-- Extrait fourni --
=-=-=-=-=

Du sans col aux 100 cols

Ma cécité, due à une maladie génétique déclarée à l’âge de 20 ans, a métamorphosé
ma vie. Je suis devenu une personne singulière alors que j’aurai pu être un sportif
amateur tout-à-fait ordinaire. En 2004, lors d’un forum des associations à Cergy,
ma fille cadette âgée de 8 ans, découvrait un surprenant engin à deux selles et deux
roues sur le stand de l’Union Sportive Cergy Cyclotourisme. En touchant, j’ai tout
de suite compris que cette étrange monture était en réalité un tandem. Celui-ci appartenait
à un adhérent du club et voici comment tout à commencé. Evidemment, au plus profond
de moi, je rêvais de faire du cyclotourisme en tandem et en mettant sur ma route
cette monture, serait-ce une coïncidence ou la marque du destin ? Ensuite, ce fut
la rencontre d’une personne qui m’a mis en selle, je lui dois mes premiers tours
de roues et il m’a transmis le virus du cyclotourisme. Depuis, cette passion ne
me quitte plus. Comme disait le poète Paul Eluard, il n’y a pas de hasard, il n’y
a que des rendez-vous». Force est de constater que l’influence de certains événements
ou rencontres bousculent le cours de nos vies.
Au sein de l’U.S. Cergy Cyclotourisme, au moins trois personnes, de surcroît pilotes
de tandem, faisaient partie de la confrérie des 100 cols et leur objectif, qui me
semblait au demeurant déraisonnable, était que j’adhère également à cette corporation.

=-=-=-=-=

[Données enregistrées]
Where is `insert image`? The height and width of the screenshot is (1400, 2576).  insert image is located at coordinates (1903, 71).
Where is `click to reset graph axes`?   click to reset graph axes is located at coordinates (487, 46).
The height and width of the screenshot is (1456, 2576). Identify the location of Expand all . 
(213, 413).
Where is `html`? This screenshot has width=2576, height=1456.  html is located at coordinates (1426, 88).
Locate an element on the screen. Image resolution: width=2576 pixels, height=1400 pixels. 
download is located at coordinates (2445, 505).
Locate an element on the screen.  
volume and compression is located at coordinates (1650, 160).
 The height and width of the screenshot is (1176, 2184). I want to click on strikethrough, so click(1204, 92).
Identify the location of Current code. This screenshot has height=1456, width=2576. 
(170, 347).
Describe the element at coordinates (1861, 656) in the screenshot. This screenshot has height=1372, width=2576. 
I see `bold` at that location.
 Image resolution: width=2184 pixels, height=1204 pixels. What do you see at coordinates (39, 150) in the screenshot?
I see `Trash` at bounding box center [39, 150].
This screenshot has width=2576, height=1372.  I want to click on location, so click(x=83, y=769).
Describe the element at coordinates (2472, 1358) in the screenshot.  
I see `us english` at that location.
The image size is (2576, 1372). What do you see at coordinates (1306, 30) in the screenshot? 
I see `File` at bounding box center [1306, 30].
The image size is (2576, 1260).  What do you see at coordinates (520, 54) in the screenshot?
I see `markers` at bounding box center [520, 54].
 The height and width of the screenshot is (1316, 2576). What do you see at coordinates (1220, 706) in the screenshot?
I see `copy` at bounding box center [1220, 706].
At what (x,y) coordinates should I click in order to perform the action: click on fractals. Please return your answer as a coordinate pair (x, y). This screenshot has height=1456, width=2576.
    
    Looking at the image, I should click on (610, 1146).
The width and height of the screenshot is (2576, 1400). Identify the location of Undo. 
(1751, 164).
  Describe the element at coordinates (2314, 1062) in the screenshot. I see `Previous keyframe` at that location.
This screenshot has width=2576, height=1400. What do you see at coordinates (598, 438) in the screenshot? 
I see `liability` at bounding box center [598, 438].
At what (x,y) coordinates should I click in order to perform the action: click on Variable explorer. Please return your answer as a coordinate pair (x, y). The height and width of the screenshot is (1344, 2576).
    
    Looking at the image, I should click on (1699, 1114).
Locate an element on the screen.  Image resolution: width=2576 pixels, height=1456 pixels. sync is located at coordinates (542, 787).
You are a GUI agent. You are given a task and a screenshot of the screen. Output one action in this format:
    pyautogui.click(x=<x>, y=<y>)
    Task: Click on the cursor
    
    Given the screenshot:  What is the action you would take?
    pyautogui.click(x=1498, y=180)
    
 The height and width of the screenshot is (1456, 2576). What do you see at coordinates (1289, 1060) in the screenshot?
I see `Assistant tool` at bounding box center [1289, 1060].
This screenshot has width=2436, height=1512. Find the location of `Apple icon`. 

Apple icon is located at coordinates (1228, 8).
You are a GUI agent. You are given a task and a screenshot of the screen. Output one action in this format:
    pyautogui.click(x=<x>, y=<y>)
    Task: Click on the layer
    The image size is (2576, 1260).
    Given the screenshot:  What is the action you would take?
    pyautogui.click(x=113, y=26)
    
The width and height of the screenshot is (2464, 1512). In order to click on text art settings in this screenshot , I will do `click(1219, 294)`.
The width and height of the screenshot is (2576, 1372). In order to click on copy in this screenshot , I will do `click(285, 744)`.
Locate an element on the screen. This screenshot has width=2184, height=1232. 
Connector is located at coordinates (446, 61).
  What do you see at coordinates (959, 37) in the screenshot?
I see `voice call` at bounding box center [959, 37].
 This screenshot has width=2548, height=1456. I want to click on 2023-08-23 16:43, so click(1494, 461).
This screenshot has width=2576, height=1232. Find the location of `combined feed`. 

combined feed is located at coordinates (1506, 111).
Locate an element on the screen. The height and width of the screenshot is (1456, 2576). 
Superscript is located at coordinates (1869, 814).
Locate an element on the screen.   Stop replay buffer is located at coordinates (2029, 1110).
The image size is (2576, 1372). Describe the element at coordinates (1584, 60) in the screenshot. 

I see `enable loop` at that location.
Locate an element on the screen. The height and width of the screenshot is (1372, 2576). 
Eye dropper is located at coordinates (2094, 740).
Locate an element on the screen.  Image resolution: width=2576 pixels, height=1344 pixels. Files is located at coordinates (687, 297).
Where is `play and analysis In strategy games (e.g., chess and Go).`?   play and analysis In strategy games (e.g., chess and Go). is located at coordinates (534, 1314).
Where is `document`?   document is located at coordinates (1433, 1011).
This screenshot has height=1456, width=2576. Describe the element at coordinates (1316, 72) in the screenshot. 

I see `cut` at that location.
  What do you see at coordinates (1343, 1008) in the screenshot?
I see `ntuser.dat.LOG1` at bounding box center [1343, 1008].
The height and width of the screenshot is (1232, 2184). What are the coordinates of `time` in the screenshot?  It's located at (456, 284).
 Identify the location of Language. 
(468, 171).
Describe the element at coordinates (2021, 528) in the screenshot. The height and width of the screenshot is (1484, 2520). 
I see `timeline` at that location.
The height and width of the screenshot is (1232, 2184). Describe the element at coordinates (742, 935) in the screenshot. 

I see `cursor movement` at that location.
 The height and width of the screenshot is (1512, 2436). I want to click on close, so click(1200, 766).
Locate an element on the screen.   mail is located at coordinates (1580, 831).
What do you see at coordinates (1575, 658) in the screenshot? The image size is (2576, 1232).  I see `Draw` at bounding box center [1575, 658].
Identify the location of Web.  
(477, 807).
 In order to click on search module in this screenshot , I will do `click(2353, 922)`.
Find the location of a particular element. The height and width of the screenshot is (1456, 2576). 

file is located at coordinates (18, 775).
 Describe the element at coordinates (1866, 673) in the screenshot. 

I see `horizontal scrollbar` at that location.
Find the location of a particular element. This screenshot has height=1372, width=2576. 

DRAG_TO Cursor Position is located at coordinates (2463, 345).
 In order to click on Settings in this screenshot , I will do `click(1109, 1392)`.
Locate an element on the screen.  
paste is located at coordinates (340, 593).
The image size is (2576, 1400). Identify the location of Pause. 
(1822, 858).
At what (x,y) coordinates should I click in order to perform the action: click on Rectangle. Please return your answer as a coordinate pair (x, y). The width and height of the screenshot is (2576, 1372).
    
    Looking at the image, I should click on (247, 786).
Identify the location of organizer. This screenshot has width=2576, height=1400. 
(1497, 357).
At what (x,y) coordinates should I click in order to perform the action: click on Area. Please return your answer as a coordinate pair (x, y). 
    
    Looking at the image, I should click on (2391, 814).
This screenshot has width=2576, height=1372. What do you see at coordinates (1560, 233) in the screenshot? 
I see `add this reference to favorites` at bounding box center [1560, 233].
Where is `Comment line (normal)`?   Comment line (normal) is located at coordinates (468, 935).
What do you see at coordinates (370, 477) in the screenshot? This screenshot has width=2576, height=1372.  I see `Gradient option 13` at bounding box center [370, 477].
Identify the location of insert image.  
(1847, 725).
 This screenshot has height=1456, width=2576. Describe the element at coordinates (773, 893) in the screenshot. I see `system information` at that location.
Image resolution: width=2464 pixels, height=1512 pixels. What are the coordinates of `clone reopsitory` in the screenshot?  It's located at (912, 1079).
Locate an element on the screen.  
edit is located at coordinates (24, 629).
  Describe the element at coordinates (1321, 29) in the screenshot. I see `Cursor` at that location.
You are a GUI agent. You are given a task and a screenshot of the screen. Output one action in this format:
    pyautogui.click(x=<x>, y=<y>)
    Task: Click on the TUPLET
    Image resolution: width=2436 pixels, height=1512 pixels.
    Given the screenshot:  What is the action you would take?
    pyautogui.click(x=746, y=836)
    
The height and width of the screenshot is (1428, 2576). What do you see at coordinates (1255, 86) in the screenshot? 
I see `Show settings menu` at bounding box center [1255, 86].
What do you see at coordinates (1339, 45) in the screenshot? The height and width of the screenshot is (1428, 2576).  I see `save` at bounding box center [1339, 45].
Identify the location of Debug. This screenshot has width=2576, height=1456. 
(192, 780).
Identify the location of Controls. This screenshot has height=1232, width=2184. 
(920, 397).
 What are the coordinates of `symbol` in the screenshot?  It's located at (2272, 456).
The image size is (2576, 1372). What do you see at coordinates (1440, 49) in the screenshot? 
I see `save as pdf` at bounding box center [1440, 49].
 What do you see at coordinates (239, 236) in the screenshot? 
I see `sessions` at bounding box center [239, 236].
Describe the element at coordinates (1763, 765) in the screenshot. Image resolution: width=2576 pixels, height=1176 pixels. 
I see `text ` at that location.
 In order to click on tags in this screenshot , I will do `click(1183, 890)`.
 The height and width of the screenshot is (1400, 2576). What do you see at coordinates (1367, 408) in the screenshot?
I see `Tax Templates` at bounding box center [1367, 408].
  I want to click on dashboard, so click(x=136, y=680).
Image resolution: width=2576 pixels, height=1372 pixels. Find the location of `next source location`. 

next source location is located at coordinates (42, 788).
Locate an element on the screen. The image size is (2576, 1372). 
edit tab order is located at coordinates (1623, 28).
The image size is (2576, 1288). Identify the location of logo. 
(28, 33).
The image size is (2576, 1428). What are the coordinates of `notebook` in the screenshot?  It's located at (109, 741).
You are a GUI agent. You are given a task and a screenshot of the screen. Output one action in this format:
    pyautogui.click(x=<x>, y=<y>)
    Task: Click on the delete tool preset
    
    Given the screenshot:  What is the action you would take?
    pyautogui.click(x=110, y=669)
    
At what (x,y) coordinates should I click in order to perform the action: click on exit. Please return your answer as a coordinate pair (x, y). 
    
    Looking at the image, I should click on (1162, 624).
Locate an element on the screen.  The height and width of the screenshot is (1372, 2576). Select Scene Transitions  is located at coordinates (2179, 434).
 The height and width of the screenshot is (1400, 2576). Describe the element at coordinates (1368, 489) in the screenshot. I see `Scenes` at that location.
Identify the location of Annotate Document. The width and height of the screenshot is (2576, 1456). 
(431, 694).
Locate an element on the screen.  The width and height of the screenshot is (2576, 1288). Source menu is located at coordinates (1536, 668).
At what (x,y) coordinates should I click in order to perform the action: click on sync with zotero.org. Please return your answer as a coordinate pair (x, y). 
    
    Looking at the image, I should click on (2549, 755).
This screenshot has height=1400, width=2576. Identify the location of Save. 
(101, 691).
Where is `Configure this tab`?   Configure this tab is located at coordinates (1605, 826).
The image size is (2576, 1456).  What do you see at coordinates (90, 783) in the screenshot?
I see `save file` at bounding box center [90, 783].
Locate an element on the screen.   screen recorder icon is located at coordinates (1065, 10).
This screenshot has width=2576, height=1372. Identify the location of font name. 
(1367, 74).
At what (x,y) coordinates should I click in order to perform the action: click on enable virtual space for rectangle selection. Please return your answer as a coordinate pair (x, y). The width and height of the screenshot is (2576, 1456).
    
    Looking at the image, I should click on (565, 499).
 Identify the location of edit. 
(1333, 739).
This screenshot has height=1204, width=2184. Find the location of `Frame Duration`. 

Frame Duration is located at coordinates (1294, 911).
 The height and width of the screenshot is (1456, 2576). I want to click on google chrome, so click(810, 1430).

=-=-=-=-=

-- Énoncé du problème --
D'après l'extrait fourni, en quelle année un tandem a-t-il été découvert sur le stand de l'Union Sportive Cergy Cyclotourisme ? Ces données proviennent d'une autre source.

-- Solution proposée --
En 2004, lors d'un forum des associations à Cergy.